GMA Avoids Swifties But Promotes Pro-Kerry
Author/Filmmaker

Charlie Gibson & George Butler     While ABC's Good Morning America has avoided interviewing anyone from Swift Boat Veterans for Truth, including a snub of John O'Neill, author of the bestseller, Unfit for Command, or any other anti-Kerry veterans spokesmen, Monday's show featured an interview with pro-Kerry filmmaker and friend George Butler, a session geared around promoting Butler's hagiographical book, John Kerry: A Portrait. GMA built a special set for the interview so Butler and Charlie Gibson could sit in front of five and six-foot high black and white photos of Kerry taken by Butler in the 1960s and 1970s. Though Butler sat behind Kerry when Kerry testified about alleged war crimes committed by U.S. soldiers in Vietnam, Gibson didn't ask about that as he preferred to toss softballs at Butler and admire Butler's "prescience" in seeing in 1964 Kerry's presidential capabilities. Gibson concluded the session: "You have a pretty good eye, both as a photographer and in terms of spotting talent to come."

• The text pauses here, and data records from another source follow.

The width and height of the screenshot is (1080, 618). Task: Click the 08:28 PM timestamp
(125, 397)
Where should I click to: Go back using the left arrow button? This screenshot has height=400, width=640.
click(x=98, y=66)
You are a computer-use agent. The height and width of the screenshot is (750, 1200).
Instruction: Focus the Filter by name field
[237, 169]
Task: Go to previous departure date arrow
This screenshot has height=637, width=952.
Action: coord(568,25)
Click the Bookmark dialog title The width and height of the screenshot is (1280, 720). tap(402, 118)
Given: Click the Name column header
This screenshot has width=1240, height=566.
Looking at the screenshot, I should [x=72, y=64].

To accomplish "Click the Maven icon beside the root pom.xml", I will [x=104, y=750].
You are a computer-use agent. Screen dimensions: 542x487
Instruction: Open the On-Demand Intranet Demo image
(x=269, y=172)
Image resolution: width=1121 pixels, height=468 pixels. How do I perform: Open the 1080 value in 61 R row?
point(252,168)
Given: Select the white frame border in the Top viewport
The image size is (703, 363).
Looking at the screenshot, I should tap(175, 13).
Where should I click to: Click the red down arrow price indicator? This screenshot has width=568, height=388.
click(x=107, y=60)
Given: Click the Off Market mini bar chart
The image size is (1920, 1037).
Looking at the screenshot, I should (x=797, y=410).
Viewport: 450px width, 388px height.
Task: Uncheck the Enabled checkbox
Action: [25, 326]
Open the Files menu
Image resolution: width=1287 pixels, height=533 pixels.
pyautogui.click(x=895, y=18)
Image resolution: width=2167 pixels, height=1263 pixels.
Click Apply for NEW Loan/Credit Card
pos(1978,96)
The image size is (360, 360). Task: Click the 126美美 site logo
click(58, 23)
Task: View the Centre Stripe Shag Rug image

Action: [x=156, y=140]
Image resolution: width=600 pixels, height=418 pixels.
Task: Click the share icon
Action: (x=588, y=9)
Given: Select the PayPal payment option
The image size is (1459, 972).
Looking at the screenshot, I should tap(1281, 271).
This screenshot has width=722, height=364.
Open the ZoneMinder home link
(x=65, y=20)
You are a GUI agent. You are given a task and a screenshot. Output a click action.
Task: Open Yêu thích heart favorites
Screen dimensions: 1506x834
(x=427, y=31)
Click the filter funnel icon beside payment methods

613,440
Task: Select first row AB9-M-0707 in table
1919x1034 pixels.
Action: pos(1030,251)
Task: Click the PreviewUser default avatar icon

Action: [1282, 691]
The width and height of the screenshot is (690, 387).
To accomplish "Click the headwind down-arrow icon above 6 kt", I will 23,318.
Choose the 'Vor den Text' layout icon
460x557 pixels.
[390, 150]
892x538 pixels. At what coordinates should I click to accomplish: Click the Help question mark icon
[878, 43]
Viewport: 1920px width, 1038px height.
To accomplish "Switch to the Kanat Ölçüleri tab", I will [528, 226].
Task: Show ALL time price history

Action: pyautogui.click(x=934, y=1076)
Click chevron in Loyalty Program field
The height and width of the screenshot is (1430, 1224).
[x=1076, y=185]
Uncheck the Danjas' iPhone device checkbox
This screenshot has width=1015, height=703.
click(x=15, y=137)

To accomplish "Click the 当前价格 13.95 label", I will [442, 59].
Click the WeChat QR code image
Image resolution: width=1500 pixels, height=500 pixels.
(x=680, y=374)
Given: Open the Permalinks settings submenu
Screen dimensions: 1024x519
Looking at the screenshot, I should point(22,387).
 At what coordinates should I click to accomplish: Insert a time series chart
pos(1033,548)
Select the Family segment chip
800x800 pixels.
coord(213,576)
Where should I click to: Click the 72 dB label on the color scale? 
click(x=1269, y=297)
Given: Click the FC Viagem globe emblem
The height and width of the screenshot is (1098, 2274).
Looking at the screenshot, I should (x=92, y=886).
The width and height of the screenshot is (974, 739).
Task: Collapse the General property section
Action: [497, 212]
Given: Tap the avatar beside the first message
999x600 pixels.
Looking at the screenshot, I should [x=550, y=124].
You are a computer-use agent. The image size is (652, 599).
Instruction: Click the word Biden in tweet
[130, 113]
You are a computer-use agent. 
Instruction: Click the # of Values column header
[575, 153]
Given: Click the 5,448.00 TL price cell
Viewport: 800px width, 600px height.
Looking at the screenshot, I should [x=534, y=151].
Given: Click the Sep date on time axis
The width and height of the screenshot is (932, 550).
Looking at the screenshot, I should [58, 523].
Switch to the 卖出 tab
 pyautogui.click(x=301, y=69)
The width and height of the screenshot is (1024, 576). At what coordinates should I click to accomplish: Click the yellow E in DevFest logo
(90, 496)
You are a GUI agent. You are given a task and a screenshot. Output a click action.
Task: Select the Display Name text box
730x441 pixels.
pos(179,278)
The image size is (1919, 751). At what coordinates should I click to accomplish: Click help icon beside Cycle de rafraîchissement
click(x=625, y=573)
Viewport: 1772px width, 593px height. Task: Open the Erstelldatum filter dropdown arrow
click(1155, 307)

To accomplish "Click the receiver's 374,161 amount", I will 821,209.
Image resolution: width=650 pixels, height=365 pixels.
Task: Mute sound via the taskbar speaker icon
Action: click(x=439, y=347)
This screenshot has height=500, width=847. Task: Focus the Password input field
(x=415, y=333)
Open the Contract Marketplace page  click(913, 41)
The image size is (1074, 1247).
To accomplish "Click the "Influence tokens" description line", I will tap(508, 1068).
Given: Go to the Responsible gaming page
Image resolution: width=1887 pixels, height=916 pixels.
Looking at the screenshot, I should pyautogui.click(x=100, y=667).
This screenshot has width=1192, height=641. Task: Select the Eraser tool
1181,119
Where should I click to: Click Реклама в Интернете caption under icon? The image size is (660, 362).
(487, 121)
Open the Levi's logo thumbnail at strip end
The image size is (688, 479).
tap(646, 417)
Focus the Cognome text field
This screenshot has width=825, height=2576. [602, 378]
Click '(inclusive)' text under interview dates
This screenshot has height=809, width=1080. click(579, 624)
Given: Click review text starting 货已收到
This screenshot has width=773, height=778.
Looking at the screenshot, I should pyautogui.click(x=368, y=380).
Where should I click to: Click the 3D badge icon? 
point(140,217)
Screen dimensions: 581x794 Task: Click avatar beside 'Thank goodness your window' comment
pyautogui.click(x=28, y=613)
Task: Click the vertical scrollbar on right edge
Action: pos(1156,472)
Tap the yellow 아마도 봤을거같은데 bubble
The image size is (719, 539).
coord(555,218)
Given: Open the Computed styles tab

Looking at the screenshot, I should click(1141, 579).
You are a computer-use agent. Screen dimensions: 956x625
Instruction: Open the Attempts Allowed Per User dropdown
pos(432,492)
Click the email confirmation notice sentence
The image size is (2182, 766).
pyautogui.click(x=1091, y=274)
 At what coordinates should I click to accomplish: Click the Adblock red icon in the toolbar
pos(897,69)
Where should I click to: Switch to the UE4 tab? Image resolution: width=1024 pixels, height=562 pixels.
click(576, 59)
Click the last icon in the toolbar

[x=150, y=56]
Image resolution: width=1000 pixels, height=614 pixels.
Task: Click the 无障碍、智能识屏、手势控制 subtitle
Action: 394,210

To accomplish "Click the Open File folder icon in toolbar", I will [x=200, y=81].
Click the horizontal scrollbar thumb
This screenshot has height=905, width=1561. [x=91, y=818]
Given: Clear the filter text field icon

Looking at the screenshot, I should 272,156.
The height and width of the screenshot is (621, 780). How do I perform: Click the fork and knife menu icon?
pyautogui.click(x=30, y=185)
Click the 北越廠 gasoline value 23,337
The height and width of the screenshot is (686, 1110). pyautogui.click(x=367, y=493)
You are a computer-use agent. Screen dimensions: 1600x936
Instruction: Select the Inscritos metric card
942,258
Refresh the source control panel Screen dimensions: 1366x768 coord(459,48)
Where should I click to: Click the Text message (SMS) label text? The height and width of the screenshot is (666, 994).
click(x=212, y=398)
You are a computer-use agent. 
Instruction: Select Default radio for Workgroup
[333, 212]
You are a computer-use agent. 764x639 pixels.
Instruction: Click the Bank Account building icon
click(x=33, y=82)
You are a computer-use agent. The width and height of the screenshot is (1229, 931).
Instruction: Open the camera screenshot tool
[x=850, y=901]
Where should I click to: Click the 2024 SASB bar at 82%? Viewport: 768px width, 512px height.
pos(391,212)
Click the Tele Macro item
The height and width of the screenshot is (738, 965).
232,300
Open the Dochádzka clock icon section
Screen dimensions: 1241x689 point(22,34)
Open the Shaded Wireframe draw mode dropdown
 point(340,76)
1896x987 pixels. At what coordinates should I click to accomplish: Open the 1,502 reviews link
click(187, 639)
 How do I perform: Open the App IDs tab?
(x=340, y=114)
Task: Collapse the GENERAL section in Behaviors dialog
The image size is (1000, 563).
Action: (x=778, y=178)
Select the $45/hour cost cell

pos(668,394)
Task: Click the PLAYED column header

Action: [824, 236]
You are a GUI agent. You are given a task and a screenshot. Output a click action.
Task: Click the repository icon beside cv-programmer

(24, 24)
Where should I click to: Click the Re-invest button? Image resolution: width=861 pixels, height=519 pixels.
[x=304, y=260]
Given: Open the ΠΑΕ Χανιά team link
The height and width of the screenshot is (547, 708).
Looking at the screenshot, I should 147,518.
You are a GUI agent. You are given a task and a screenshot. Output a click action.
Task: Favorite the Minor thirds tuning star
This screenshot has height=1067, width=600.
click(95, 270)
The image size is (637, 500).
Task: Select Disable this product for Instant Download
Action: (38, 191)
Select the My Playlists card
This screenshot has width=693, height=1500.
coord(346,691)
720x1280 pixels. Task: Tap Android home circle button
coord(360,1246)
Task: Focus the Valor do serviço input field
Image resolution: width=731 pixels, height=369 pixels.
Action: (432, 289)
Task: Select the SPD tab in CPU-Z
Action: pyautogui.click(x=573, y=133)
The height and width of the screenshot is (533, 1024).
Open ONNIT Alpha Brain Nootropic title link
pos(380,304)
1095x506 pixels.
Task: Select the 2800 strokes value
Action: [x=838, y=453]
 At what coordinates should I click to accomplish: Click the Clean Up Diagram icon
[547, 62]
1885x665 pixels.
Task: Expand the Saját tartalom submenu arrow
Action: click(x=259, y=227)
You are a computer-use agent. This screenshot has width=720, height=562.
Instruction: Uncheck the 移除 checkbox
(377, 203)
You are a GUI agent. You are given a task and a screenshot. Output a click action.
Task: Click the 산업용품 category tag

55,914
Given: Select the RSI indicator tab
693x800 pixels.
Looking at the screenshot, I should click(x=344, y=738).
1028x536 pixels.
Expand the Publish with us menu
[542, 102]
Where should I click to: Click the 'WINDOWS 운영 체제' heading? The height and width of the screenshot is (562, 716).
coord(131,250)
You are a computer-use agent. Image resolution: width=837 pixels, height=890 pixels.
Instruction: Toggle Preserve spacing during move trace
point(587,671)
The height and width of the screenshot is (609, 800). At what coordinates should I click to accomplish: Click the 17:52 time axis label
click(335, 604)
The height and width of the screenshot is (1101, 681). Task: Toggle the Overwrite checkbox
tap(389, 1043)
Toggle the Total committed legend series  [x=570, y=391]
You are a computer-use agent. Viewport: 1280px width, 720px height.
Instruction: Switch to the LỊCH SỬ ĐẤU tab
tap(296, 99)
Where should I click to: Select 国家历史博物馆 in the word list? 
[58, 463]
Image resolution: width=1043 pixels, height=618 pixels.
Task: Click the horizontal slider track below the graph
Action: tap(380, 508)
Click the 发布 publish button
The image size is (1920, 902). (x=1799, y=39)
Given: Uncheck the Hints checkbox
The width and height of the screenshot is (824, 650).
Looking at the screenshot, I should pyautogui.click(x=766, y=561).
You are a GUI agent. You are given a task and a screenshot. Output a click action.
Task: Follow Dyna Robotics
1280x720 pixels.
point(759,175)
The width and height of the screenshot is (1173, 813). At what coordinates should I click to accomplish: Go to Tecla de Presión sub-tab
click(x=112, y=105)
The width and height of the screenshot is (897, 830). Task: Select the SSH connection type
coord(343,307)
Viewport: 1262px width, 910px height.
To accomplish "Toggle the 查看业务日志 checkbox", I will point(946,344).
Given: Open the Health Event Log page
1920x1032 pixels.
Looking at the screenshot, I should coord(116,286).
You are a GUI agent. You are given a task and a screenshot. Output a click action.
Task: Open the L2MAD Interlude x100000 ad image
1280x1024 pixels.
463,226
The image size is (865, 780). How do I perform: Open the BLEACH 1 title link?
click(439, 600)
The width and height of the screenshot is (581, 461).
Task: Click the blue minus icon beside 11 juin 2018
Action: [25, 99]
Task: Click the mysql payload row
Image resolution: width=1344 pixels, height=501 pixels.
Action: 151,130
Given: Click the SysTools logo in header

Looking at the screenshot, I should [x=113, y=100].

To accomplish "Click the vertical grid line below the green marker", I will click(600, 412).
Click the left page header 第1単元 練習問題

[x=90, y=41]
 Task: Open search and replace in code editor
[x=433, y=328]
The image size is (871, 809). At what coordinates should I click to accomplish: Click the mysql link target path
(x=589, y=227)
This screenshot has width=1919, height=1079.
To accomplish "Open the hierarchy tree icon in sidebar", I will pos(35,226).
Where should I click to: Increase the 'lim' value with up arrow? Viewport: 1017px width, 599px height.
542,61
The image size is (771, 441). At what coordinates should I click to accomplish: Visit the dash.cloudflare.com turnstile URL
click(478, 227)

     [The MRC's Tim Graham submitted this item for CyberAlert]

     Not only has GMA snubbed John O'Neill and the Swift Boat Veterans for Truth, the ABC News morning show has so far skipped over Carlton Sherwood and the other people behind the new anti-Kerry documentary, "Stolen Honor." (For more on that film, see: www.stolenhonor.com )

     But in the 8:30am half hour on Monday, September 27, Gibson, the MRC's Jessica Anderson noticed, weirdly suggested that "most of us don't know much about John Kerry. Now, filmmaker and photographer George Butler has known John Kerry for 40 years. He's taken thousands of pictures of him, many of which appear in a new book which is called John Kerry: A Portrait, and George Butler has also made a film, Going Upriver: The Long War of John Kerry. It's a film that opens Friday, and George Butler shared his insights into the man who may be our next President. Kerry gave you, I understand, has given you some footage of when he was in Vietnam. Let's take a look."
    
     John Kerry, speaking over video: "After all of the shooting and killing and the supposed carrying out of orders that were for the benefit of these people, there was this dead Vietnamese on his own ground, lying there alone with no honors, no ceremony, nothing in a sense to justify his death except what he died with and what he died for."
     Gibson: "Not an interview done with the presidential campaign going on, an interview done in 1970."
     George Butler: "It's quite remarkable in its poignancy, and it tells a little chapter in the war in Vietnam."
     Butler explained how he met Kerry in 1964, and immediately thought he might be President some day. In most pictures and film of Kerry's 1971 testimony before the Senate Foreign Relations Committee, young George Butler can be seen over his shoulder. But Gibson asked no questions about that wildly controversial testimony in which Kerry hurled his accusations about the random daily atrocities allegedly committed by American soldiers in Vietnam. Gibson simply asked: "Talk me through some of these pictures that you like, here that we have in the background and the ones the book."
     Butler, referring to the large blow-ups in the background as viewers saw full screen shots of the pictures he described: "Absolutely. My favorite photo of John is a photograph of him with John Lennon, which I took at a peace rally in New York in 1971. It was an extraordinary moment. The picture right behind me is interesting. It's Teddy Kennedy campaigning for Kerry when he ran for Congress in 1972, but just over John's shoulder on the right, there is John Kerry's father looking very proud of his son."
     Gibson: "The expression on his dad's face is wonderful, and it is a real expression of pride and it's a father's face."
     Butler: "It is a real father's face. Absolutely."
     Gibson: "Right. Now, so when you drop back into John's life, as you have done periodically since you met him, does he always say 'oh, here's George with the camera again'?"
     Butler: "Kerry gave me a great opportunity to do this and I truly wouldn't have done it unless I felt that one day it would be valuable, because the entire time I was taking these pictures, there were no market for the photographs."
     Gibson wrapped up with praise for Butler's supposed foresight: "You have a pretty good eye, both as a photographer and in terms of spotting talent to come. George Butler, good to have you with us. Thanks very much. Nice to see you."
     Butler: "Thank you, pleasure."
     Gibson: "1964, thinking maybe someday this fellow will run for President -- quite prescient."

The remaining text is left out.